The Japanese country remembers the tsunami that was registered seven years ago and that devastated whole populations and caused the nuclear accident of Fukushima . The aftermath still displaces more than 73,000 people.
In various parts of Japan, and especially in the areas most affected by the tsunami, the more than 18,000 dead and missing people left by the catastrophe were honored and a minute of silence was observed at the same time that the earthquake struck. Richter degrees that triggered the tragedy.
The very strong earthquake that occurred with an epicenter in the sea off the northeast coast of Japan on March 11, 2011 generated minutes later a tsunami that devastated entire populations and hit the Fukushima Daiichi nuclear power plant.
The water left the plant without refrigeration systems, which eventually led to the partial melting of the three reactors that were operating at that time, causing the second worst nuclear accident in history after the one in Chernobyl (Ukraine) in 1986.
As in previous years, in Tokyo, a solemn ceremony was organized in the National Theater in which the Japanese Prime Minister, Shinzo Abe, participated and was again presided over by Prince Akishino and Princess Kiko.
Both have replaced for the second year the Emperor Akihito -relevant of official acts after announcing his desire to abdicate- and the Empress Michiko. ” I want to convey my commitment that the Government will work in a coordinated manner to build a strong nation resistant to disasters,” said Abe, who assured that, after seven years, he can certify that “the reconstruction of the affected region is showing a consistent progress “.
However, more than 73,000 people continue to be displaced by the effects of the earthquake, tsunami and Fukushima nuclear accident.
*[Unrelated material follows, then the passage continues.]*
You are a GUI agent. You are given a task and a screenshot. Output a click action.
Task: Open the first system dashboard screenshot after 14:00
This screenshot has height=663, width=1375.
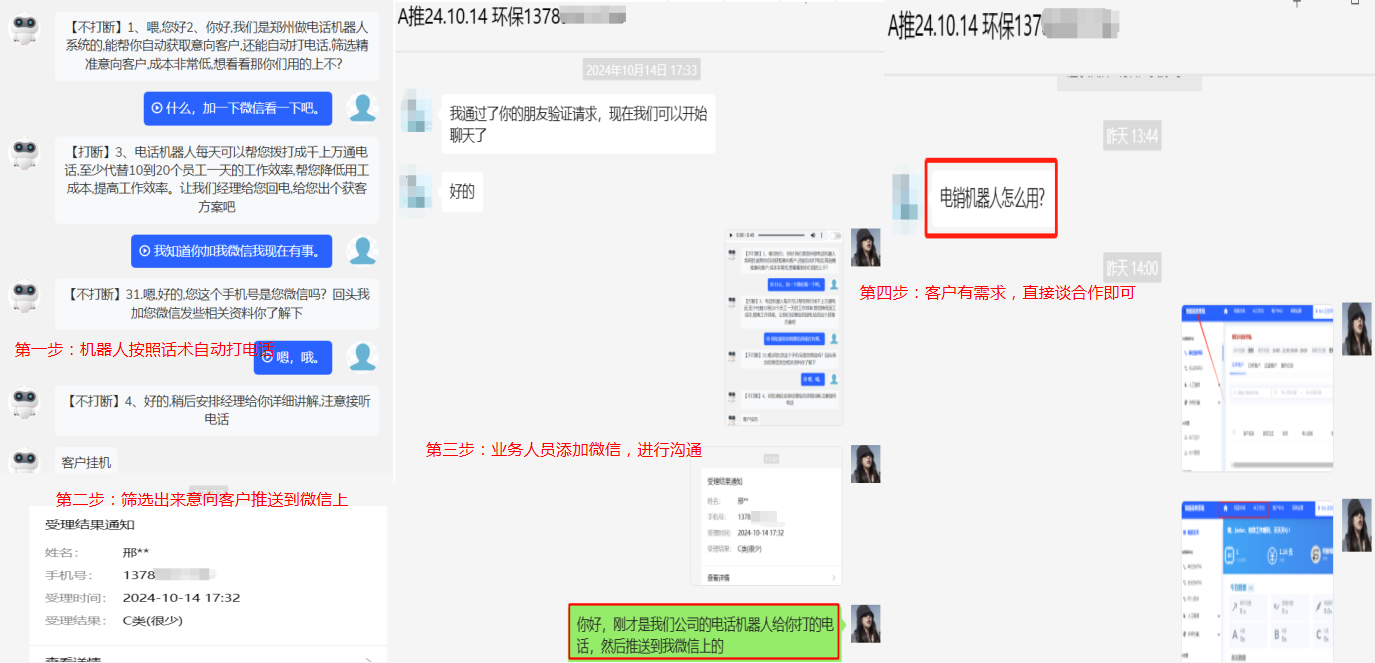[x=1256, y=386]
A total of 73,349 people is still housed in temporary homes, family residences and hospitals spread across the Japanese territory, according to the latest figures published by the Japanese Agency for the reconstruction of the northeast region of the country.
After the nuclear crisis of 2011, the authorities of the Asian country established mandatory evacuation zones and areas of restricted access around the Fukushima Daiichi plant, depending on the levels of radioactivity detected.
Since then, these areas have been progressively reopened after completing cleaning and radioactive decontamination tasks, although very few have wanted to return to their old homes due to the fear of radioactivity persisting and having their life rebuilt elsewhere.
This is the case of the inhabitants of towns such as Namie and Iitate, located between 10 and 40 kilometers from the plant and whose evacuation orders were lifted by the Japanese government in April 2017. Of the approximately 27,000 inhabitants who could return, only they have made about 950 or 3.5%, according to the Fukushima government, which in addition to the reluctance of the population reflects the process of depopulation that affects the rural areas of Japan.
Earlier this month, the environmental organization Greenpeace denounced in a report that seven years after the catastrophe there are still areas near the plant, including the two previous locations, in which excessive doses of radioactivity persist.
Faced with those who are reluctant to return to their homes are those who were forced to return after the Government put an end last year to programs of housing aid for evacuees, a decision denounced by some of them before the Human Rights Council of the UN.
In a poll published by the public broadcaster NHK on the occasion of the seventh anniversary of the disaster, one out of every two evacuees affirmed “not to notice” the measures destined to reconstruct the affected areas, and more than half claim to have economic problems.
Some 53.4% of the evacuees also consider that the disaster continues to affect them mentally and physically seven years later and that there have been increased cases of insomnia, depression and alcoholism, according to NHK. In addition to keeping tens of thousands of people displaced, the disaster has caused serious damage to the local economy and has brought a total cost to the public coffers Nippon estimated at 20 billion yen (152,205 million euros).